§ Task to carry out
Count the lines below that contain the string "height" and reply with that number alone.

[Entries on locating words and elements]
= = = = =
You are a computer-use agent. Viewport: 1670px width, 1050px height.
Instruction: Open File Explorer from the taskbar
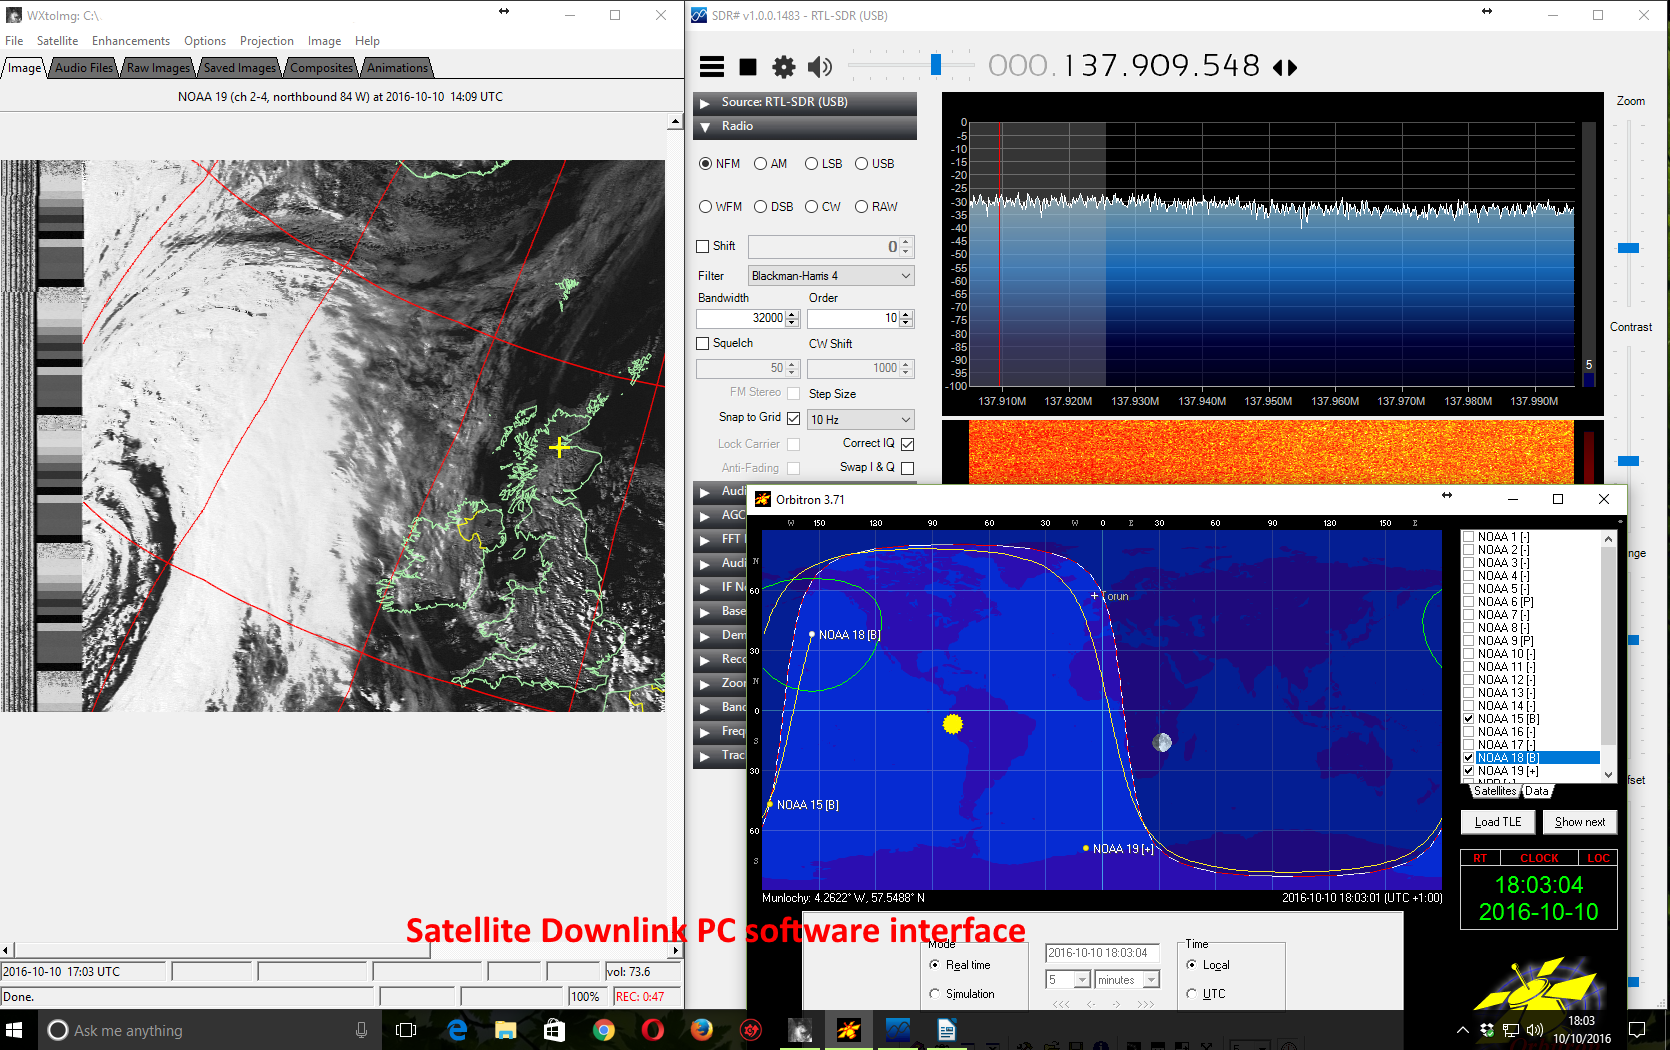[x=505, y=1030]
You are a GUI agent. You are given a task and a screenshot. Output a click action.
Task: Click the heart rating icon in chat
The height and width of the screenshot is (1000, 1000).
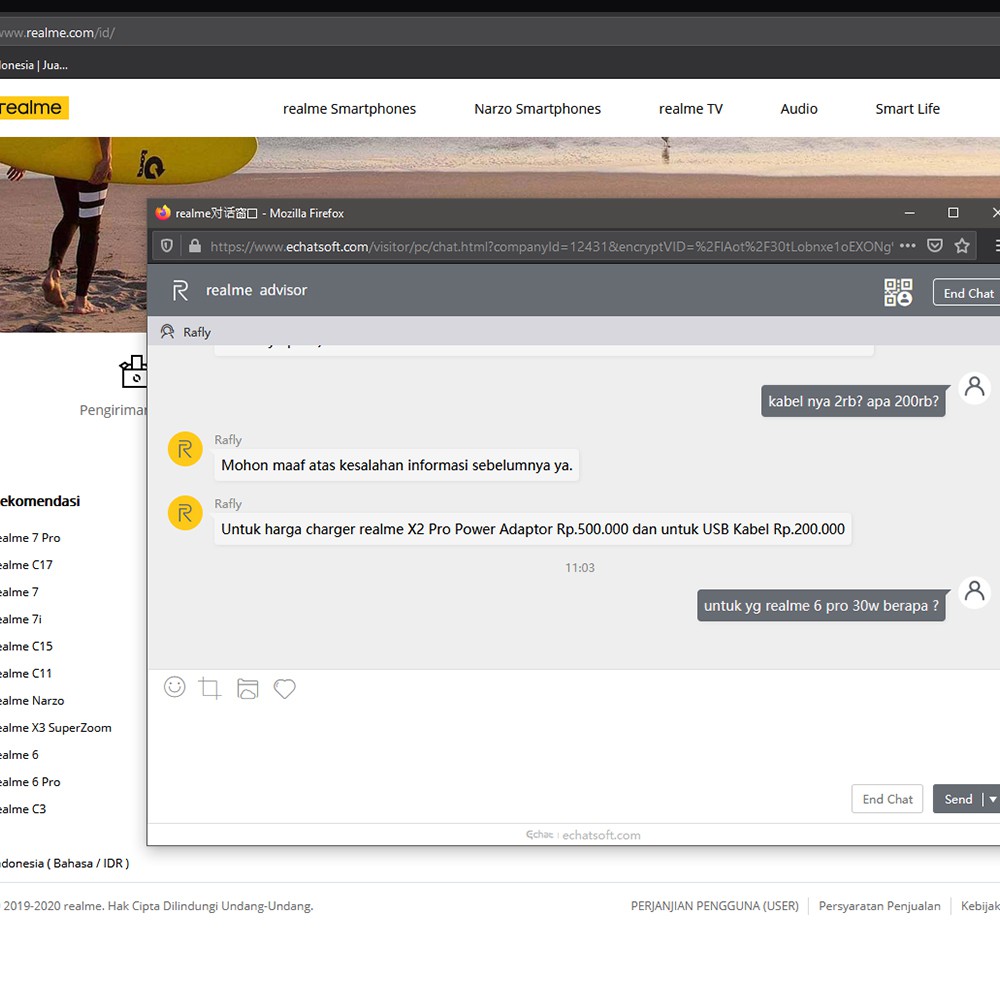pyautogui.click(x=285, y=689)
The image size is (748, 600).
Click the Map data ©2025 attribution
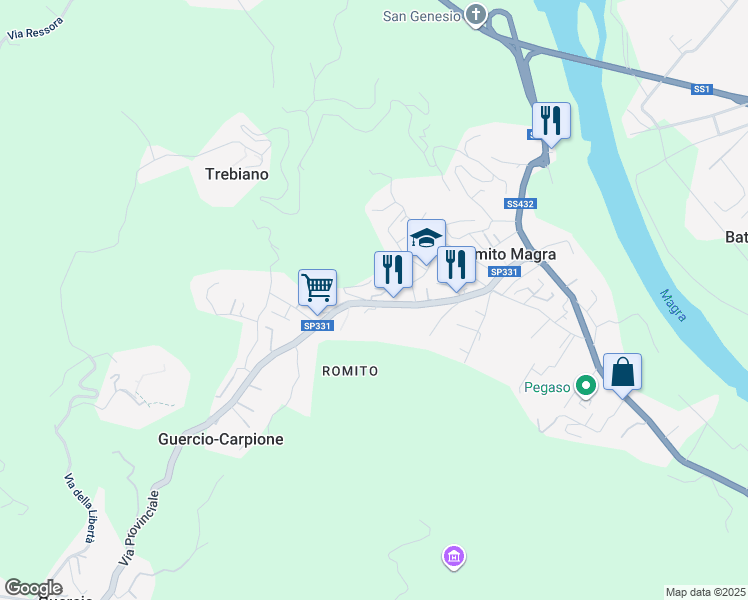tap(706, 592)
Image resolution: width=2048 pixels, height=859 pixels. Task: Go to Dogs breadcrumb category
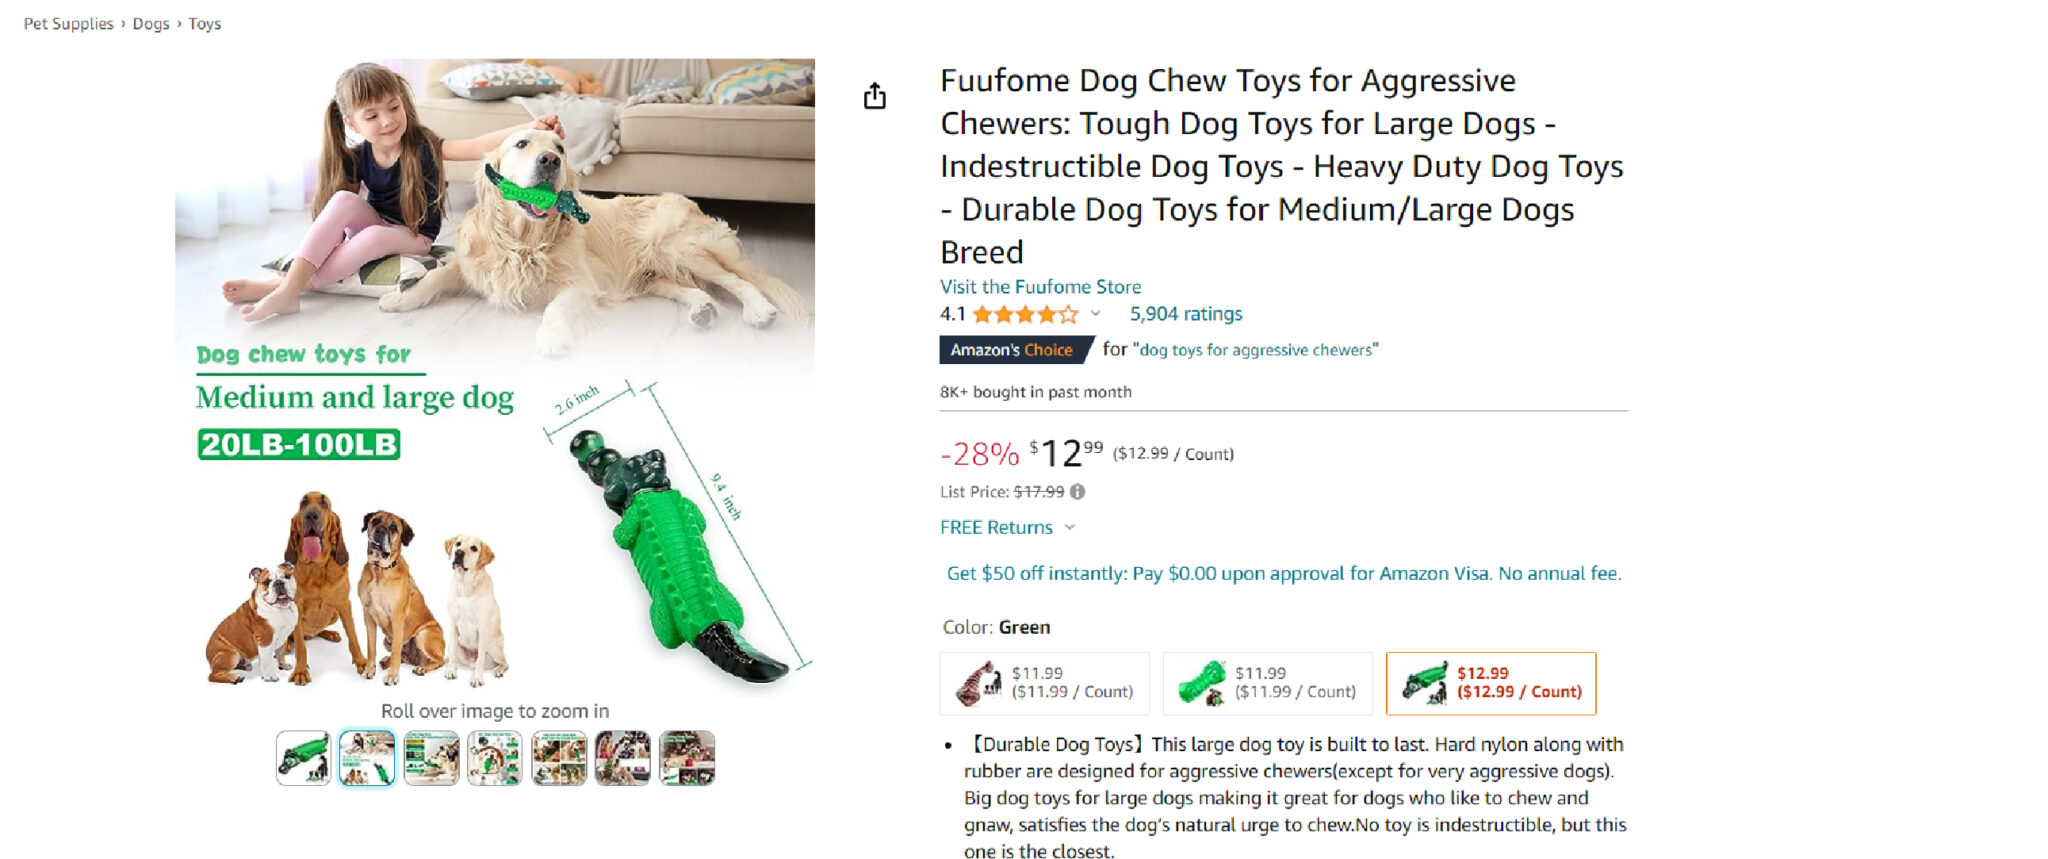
= = = = =
§ Exercise answer
3